BEGIN GIVEN RECORDS

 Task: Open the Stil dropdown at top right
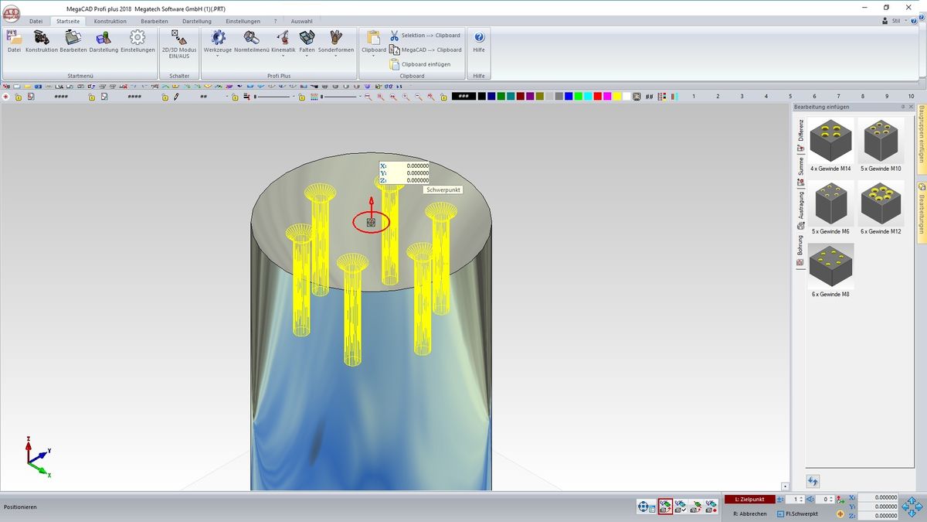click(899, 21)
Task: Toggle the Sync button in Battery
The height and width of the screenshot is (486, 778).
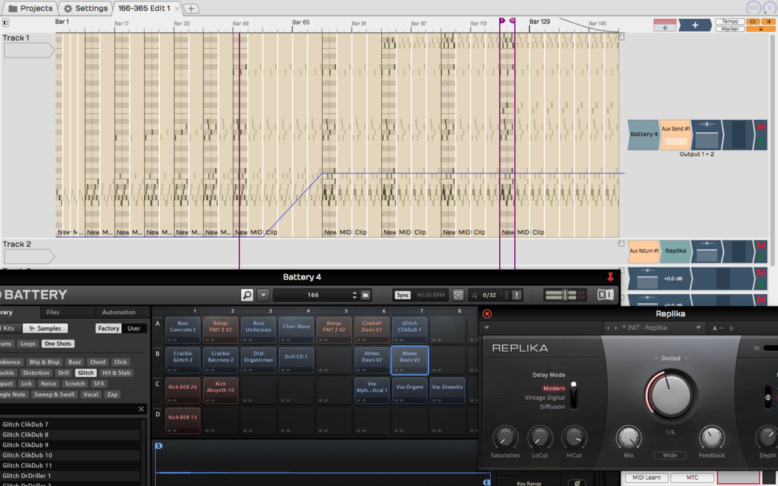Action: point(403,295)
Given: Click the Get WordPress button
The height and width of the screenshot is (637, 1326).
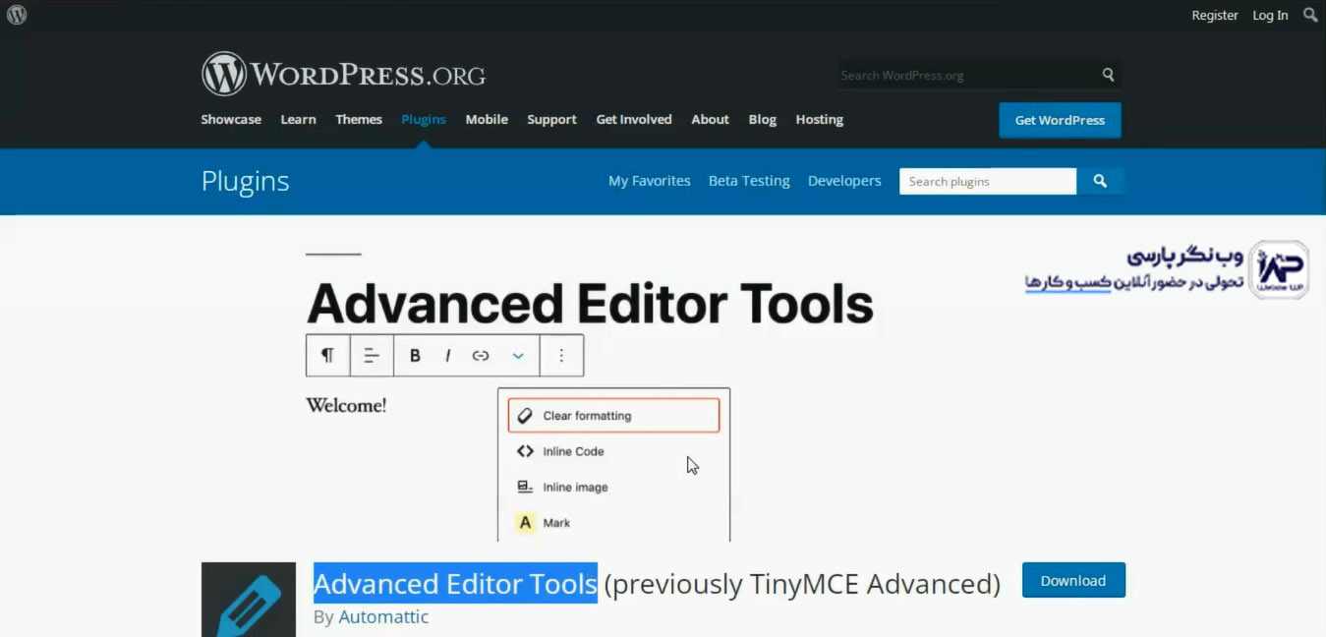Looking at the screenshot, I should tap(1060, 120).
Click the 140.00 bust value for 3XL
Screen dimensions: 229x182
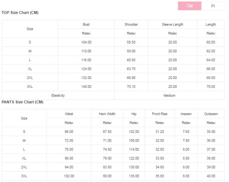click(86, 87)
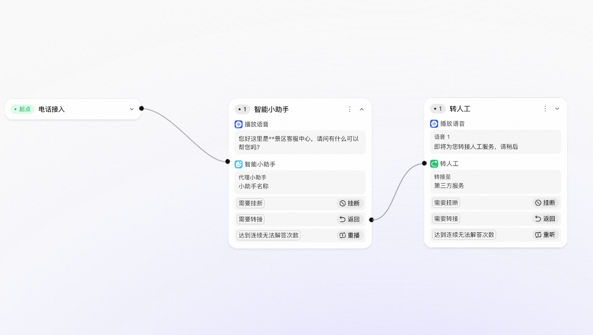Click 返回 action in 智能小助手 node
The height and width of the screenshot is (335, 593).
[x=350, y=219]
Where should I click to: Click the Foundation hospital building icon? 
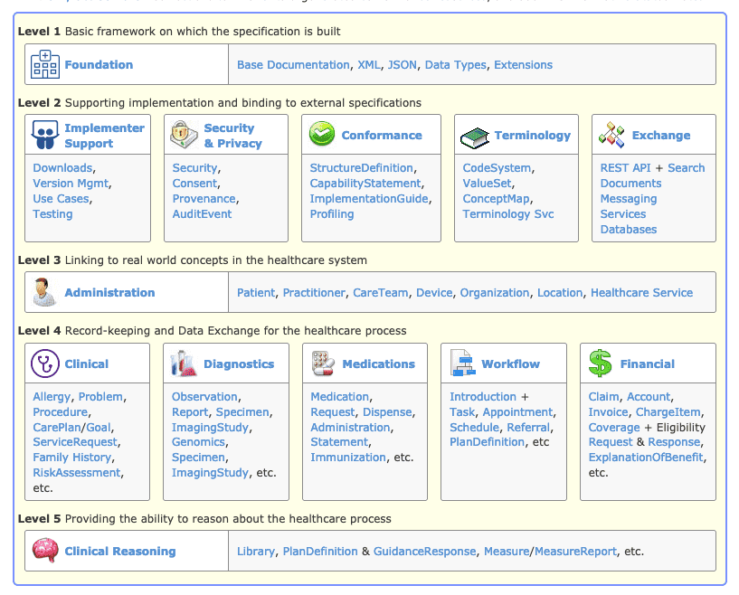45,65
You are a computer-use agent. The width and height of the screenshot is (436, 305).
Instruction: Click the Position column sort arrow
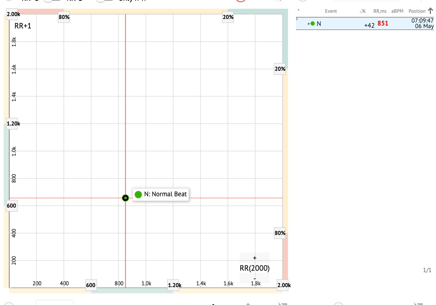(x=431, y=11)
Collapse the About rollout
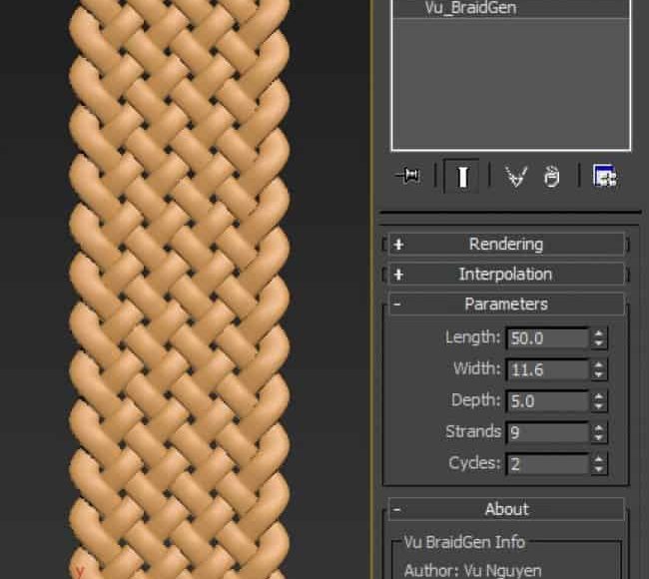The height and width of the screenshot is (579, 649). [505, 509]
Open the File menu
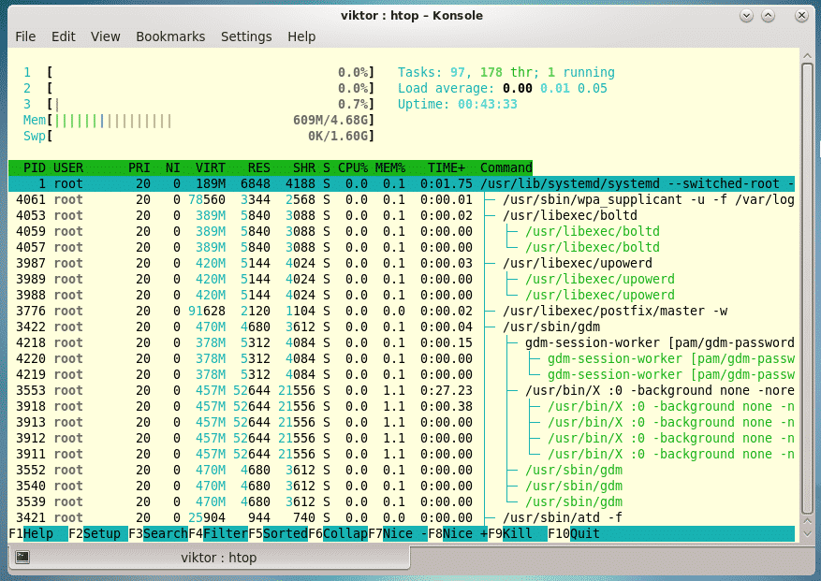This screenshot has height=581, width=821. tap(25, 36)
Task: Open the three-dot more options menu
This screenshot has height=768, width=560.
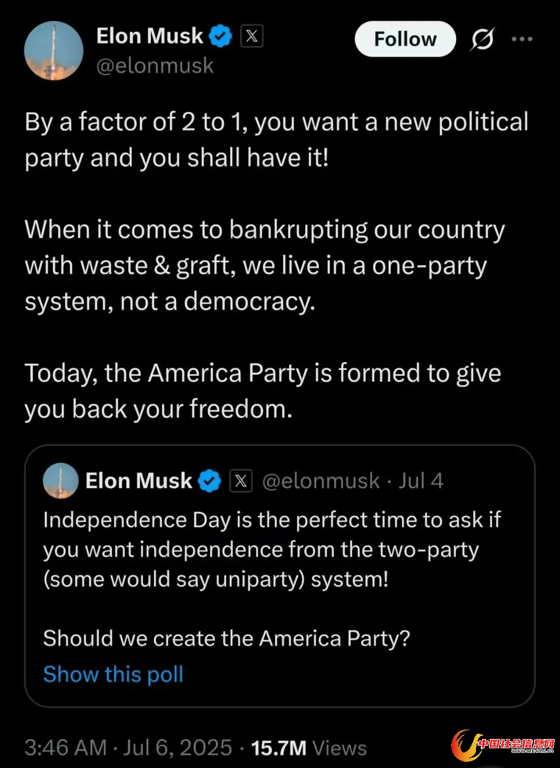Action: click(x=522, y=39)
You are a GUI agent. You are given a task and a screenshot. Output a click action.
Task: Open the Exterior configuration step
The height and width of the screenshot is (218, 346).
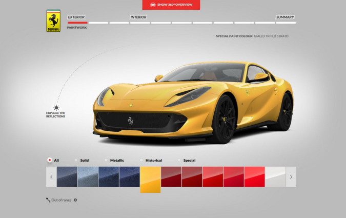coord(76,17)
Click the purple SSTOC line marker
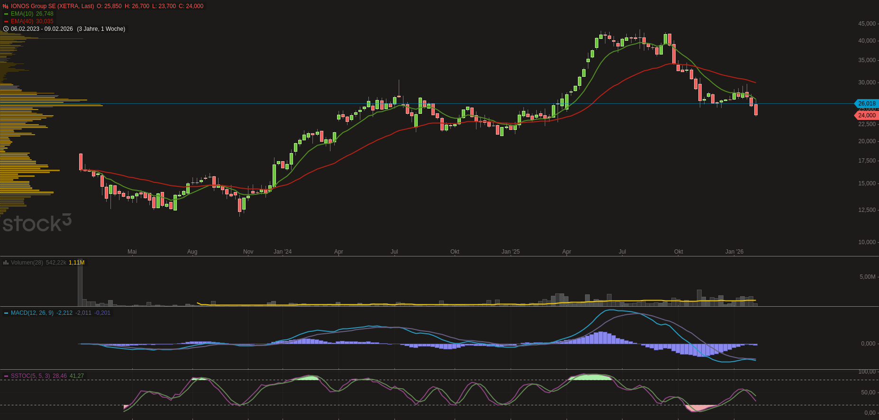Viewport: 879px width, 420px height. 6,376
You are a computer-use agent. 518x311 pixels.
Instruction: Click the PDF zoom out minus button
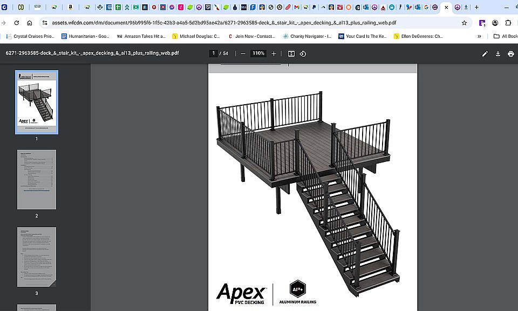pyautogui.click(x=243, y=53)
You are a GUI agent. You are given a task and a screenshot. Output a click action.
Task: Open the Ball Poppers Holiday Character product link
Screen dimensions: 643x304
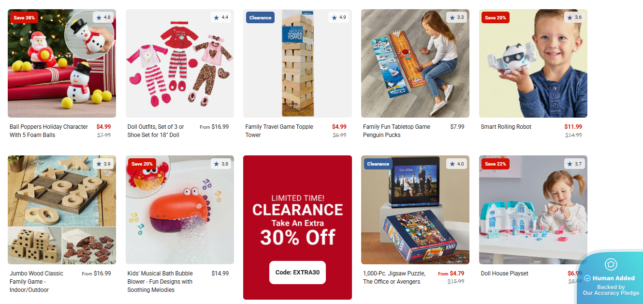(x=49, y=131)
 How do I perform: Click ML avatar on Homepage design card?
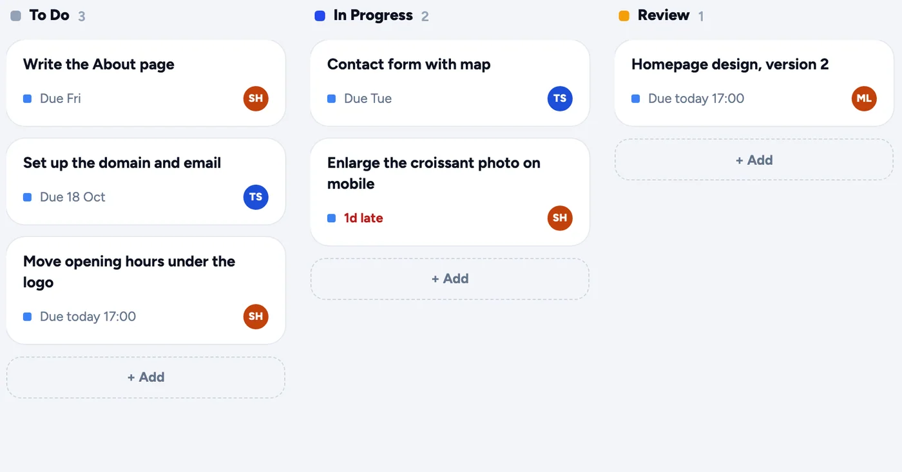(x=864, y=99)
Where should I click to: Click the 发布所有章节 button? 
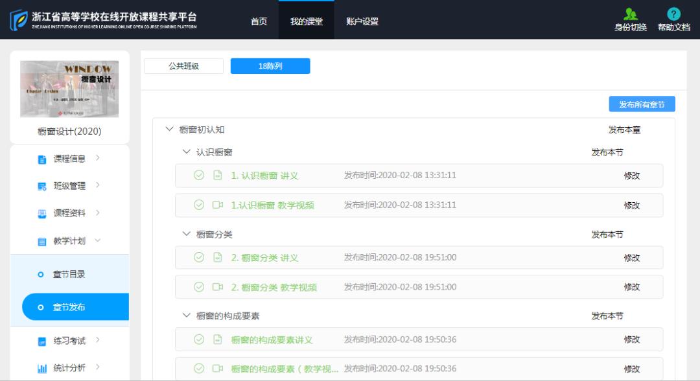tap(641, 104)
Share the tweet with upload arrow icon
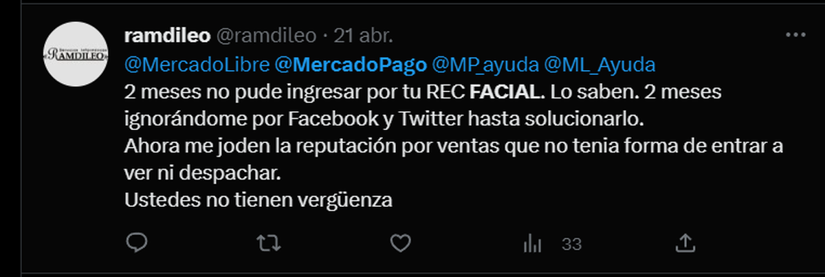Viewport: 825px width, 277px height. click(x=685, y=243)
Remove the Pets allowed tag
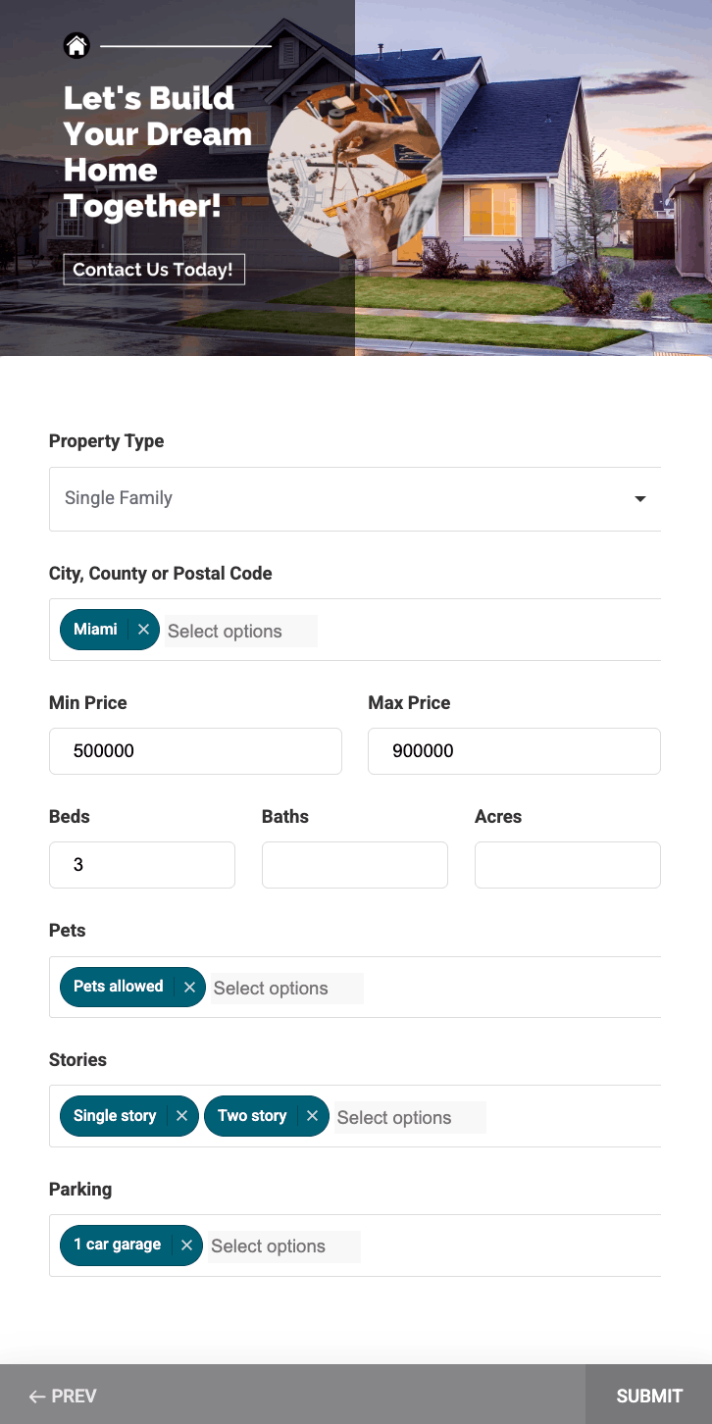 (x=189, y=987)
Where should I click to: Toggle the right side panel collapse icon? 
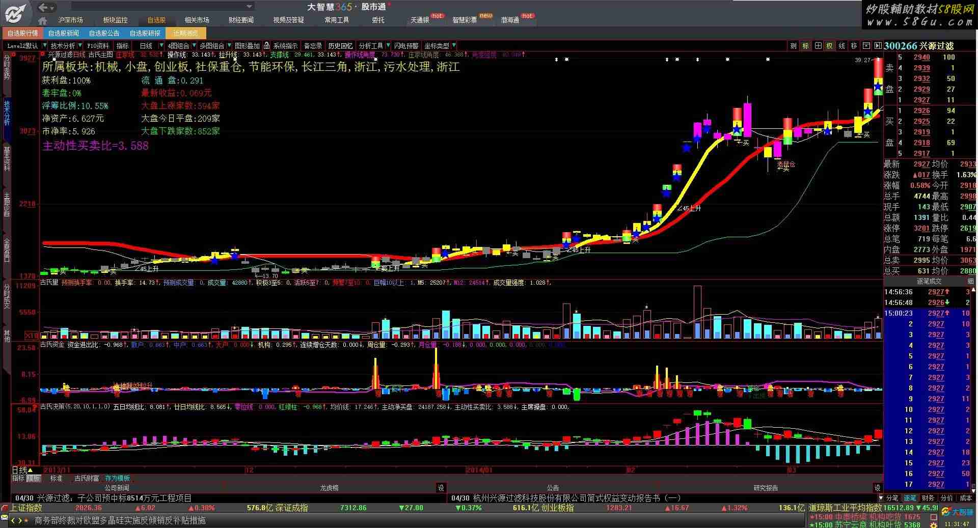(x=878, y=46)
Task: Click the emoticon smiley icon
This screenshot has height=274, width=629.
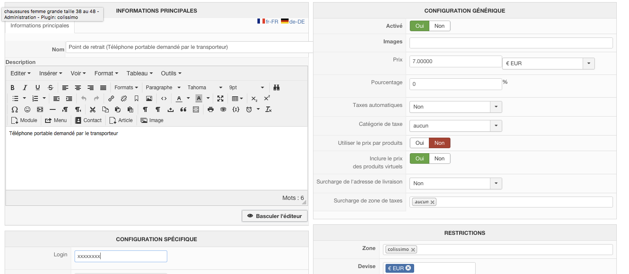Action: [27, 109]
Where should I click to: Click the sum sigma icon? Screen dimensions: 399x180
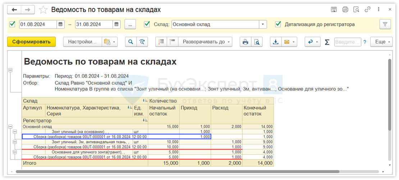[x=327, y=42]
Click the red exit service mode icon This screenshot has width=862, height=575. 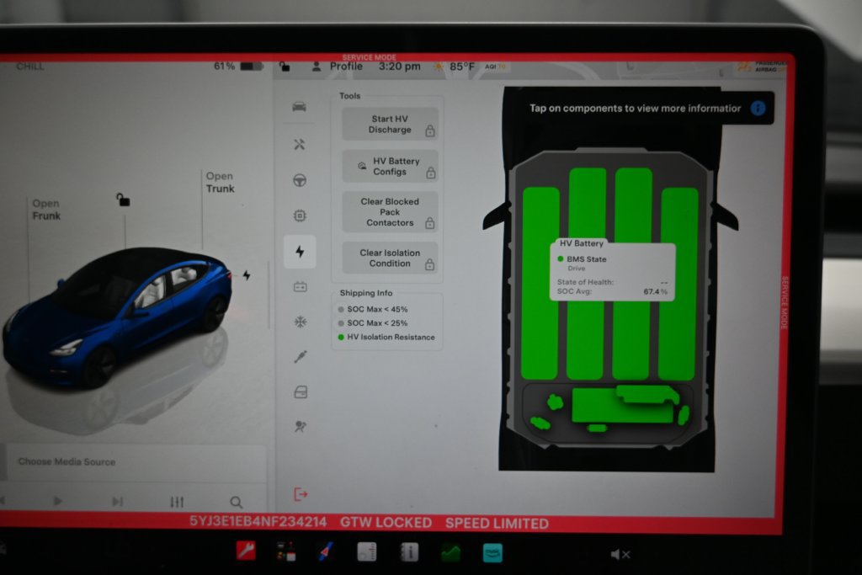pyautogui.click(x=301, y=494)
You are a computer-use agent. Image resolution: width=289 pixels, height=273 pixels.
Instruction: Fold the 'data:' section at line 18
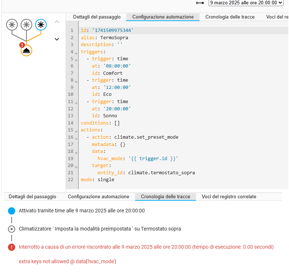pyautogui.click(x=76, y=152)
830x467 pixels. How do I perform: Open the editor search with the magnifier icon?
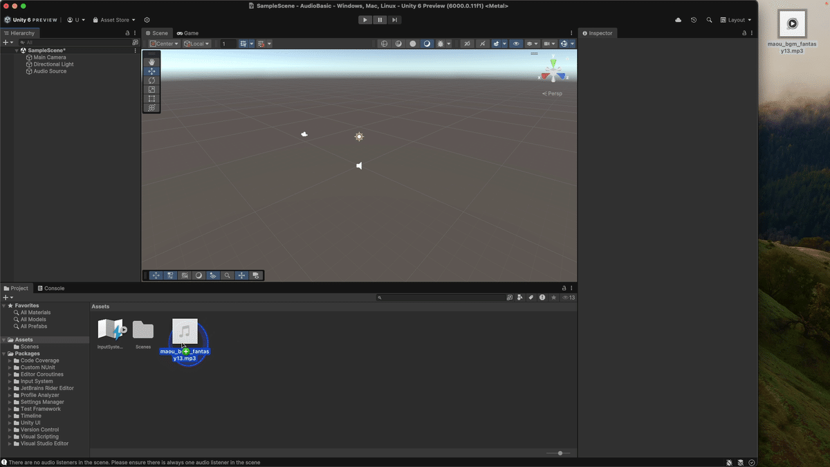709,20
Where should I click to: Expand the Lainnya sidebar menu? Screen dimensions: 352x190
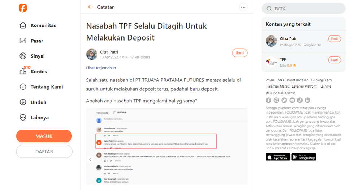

END GIVEN RECORDS

- [WHAT THE TASK REQUIRES]:
Starting with the opening line of the listing, write out each line exactly until the line that contains "Task: Open the Exterior configuration step" has been included; skip the pictures.

- [OUTPUT OF THE EXERCISE]:
 Task: Open the Stil dropdown at top right
click(899, 21)
Task: Toggle the Sync button in Battery
The height and width of the screenshot is (486, 778).
Action: point(403,295)
Given: Click the Get WordPress button
The height and width of the screenshot is (637, 1326).
Looking at the screenshot, I should tap(1060, 120).
Click the 140.00 bust value for 3XL
Screen dimensions: 229x182
click(86, 87)
Click 返回 action in 智能小助手 node
The height and width of the screenshot is (335, 593).
[x=350, y=219]
Where should I click to: Click the Foundation hospital building icon? 
45,65
You are a computer-use agent. The width and height of the screenshot is (436, 305).
Instruction: Click the Position column sort arrow
(x=431, y=11)
Collapse the About rollout
The height and width of the screenshot is (579, 649). [505, 509]
Open the File menu
This screenshot has height=581, width=821. tap(25, 36)
Task: Open the three-dot more options menu
This screenshot has height=768, width=560.
Action: click(x=522, y=39)
You are a GUI agent. You are given a task and a screenshot. Output a click action.
Task: Open the Exterior configuration step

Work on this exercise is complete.